→ TEXT
────────────────
Williston Basin Symposium

Abstract

NDGS-AAPG

Fifth International Williston Basin Symposium, Core Workshop, June 14, 1987 (SP9A)

Pages 59 - 88

SILURIAN INTERLAKE GROUP: A SEQUENCE OF CYCLIC MARINE AND FRESHWATER CARBONATE DEPOSITS IN THE CENTRAL WILLISTON BASIN1

Esther R. Megathan, Esther R. Magathan & Associates , Consulting Geologists, 535 Garfield Street, Denver, Colorado 80206

ABSTRACT

Dramatic paleoenvironmental changes are recorded by Interlake facies, fossil assemblages, diagenetic textures, and cements in the central Williston Basin. They demonstrate that depositional conditions during the Silurian initially oscillated between open marine and hypersaline, but were ultimately replaced by freshwater environments. These changes significantly affected the hydrocarbon potential of Interlake rocks because they resulted in geographically and stratigraphically confined source beds and seals, and in a variety of reservoirs whose properties were influenced both by facies and diagenesis.

Seven Interlake formations, represented in three cores from the Hesson anticline area, illustrate the carbonate facies sequence typical of the central part of the basin. The Lower Interlake Strathclair, Fife Lake, and Guernsey Formations incorporate turbidites, organic-rich basin laminites, anhydrites, and quartz-bearing 'event' markers, recording depositional cycles initiated in deep waters of normal marine salinity, and terminated in shallower, hypersaline water. The Middle Interlake Cedar Lake Formation typically is of dolomite sequences alternately rich in, and barren of, marine fossils, suggesting that salinity variations continued but were less extreme than in Lower Interlake time. The Upper Interlake Mendenhall, Missouri Breaks, and Sherven Formations contain only freshwater fossils, and document the filling of a terrestrial inland basin by lake, marsh, and stream sediments cannibalized from older carbonates exposed around the basin margin.

These highly variable depositional regimes have resulted in excellent source, reservoir, and seal facies within Interlake formations. Rocks with source rock potential accumulated during several phases of marine and freshwater deposition. Reefs and associated skeletal deposits, when dolomitized, form good reservoirs in Lower and Middle Interlake formations, and porous marsh, stream, and karst deposits, where flushed by undersaturated groundwaters, are excellent reservoirs in the Upper Interlake. Interlake seals are products both of facies and diagenesis: several depositional evaporites confine Lower Interlake reservoirs, whereas Upper Interlake reservoirs are confined both by tightly cemented quartzites and by halite remobilized during late burial diagenesis. Regionally, the entire Interlake sequence is confined by impermeable facies of the overlying Ashern Formation.
────────────────
→ SOURCE INFORMATION
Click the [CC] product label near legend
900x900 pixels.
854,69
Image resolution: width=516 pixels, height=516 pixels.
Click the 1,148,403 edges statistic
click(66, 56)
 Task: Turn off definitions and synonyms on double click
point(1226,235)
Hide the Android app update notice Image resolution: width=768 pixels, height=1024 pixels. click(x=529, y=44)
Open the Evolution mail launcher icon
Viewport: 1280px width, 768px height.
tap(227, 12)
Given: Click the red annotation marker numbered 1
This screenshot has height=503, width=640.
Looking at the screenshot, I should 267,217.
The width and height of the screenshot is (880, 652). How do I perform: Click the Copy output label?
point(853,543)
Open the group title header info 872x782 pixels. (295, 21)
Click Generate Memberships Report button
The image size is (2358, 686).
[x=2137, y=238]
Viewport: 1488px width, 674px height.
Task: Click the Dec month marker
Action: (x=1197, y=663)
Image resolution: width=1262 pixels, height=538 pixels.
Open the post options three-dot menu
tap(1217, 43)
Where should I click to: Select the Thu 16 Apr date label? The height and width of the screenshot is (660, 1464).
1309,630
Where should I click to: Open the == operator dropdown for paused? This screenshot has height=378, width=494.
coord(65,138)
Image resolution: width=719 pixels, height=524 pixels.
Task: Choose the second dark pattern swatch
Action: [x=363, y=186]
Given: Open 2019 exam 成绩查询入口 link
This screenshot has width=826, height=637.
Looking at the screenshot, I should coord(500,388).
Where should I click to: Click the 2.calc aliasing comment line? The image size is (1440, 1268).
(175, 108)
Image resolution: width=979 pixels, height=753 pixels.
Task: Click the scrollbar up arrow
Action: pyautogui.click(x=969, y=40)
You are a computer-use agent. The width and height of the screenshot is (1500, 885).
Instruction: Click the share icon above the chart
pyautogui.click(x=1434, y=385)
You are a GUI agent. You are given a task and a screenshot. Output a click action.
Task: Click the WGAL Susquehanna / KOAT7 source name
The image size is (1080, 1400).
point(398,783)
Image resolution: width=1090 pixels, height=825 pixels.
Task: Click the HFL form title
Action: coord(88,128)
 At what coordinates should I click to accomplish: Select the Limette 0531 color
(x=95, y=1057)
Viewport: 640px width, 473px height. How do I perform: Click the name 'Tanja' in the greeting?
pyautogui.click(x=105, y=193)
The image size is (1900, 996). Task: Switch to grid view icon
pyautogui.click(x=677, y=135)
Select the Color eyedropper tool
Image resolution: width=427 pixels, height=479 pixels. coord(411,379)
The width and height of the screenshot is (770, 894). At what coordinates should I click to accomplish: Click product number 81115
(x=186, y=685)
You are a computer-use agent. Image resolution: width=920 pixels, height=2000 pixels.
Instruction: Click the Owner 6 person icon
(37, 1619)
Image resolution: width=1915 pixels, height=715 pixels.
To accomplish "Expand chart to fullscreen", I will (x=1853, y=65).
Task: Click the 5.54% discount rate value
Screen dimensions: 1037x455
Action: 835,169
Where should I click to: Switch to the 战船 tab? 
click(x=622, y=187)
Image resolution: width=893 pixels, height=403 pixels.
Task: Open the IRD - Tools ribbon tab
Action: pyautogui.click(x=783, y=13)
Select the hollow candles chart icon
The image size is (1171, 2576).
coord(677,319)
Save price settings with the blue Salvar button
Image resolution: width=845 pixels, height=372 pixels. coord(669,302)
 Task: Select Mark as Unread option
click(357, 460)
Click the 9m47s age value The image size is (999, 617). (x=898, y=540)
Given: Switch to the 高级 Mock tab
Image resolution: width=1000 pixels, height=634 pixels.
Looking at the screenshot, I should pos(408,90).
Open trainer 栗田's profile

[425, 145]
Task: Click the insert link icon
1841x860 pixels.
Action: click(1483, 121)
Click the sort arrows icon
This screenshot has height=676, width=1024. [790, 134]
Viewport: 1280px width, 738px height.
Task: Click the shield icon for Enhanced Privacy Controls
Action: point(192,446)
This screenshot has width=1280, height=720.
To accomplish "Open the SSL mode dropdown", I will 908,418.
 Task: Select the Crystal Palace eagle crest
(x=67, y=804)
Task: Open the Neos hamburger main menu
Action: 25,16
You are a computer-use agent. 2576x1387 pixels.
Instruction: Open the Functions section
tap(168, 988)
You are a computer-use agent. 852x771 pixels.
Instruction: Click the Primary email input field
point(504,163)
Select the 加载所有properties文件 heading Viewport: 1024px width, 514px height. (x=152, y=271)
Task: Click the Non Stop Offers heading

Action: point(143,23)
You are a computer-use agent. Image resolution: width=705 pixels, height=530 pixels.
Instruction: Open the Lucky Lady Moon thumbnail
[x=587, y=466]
────────────────
→ REQUIRED WORK
a – According to the Interlake Group abstract, how many cores from the Hesson anticline area represent the seven Interlake formations?
b – Please rewrite everything from "Dramatic paleoenvironmental changes" down to "facies and diagenesis." in the Interlake Group abstract, swapping "hypersaline" for "highly saline".
Use only the Interlake Group abstract.

→ SOLUTIONS PER TASK
a – Three cores.

b –
Dramatic paleoenvironmental changes are recorded by Interlake facies, fossil assemblages, diagenetic textures, and cements in the central Williston Basin. They demonstrate that depositional conditions during the Silurian initially oscillated between open marine and highly saline, but were ultimately replaced by freshwater environments. These changes significantly affected the hydrocarbon potential of Interlake rocks because they resulted in geographically and stratigraphically confined source beds and seals, and in a variety of reservoirs whose properties were influenced both by facies and diagenesis.